## [Required task]
Change "dialog" to "window" in everything from the line containing "Given: Close the 友立色彩選擇工具 dialog" down to the end of the material, and write out that part again with nothing else altered.

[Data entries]
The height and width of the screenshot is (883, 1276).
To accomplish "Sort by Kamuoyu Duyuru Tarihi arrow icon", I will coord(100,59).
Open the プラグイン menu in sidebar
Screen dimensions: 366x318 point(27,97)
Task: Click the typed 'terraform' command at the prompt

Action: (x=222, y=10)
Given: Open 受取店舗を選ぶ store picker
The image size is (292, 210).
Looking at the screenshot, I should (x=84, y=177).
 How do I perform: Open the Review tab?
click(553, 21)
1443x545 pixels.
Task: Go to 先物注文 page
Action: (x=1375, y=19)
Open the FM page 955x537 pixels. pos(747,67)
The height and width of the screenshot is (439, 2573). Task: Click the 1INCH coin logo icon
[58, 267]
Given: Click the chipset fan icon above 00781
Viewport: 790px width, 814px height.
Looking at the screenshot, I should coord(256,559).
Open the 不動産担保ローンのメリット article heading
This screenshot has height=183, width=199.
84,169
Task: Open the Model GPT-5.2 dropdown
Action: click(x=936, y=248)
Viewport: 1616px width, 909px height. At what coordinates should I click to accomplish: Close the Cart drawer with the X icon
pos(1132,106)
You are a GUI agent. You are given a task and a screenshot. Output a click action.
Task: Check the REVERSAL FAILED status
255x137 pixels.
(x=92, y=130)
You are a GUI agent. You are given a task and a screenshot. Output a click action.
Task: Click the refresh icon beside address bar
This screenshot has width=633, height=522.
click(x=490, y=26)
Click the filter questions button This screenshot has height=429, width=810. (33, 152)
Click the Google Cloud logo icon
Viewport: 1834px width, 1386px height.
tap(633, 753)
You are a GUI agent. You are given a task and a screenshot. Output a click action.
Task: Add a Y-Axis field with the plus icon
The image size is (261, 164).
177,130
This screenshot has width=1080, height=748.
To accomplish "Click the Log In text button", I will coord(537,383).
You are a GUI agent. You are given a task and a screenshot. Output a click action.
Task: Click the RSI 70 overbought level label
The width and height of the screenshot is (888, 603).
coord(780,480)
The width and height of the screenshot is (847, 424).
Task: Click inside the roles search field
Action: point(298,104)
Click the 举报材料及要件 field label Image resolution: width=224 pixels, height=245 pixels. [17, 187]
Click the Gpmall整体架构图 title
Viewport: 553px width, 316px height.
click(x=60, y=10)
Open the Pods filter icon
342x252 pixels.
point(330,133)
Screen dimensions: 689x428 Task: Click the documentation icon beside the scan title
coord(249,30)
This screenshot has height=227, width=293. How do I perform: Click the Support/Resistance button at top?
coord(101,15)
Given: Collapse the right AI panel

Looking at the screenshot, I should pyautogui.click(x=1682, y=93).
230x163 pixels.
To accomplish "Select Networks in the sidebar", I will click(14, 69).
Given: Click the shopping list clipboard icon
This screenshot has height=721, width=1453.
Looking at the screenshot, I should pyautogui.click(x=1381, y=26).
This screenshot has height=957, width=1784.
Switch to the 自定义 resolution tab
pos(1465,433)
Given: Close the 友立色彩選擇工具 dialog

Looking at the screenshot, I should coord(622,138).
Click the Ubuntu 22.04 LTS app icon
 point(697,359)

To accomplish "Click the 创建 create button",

## [Solution to this exercise]
Given: Close the 友立色彩選擇工具 window

Looking at the screenshot, I should coord(622,138).
Click the Ubuntu 22.04 LTS app icon
 point(697,359)

To accomplish "Click the 创建 create button",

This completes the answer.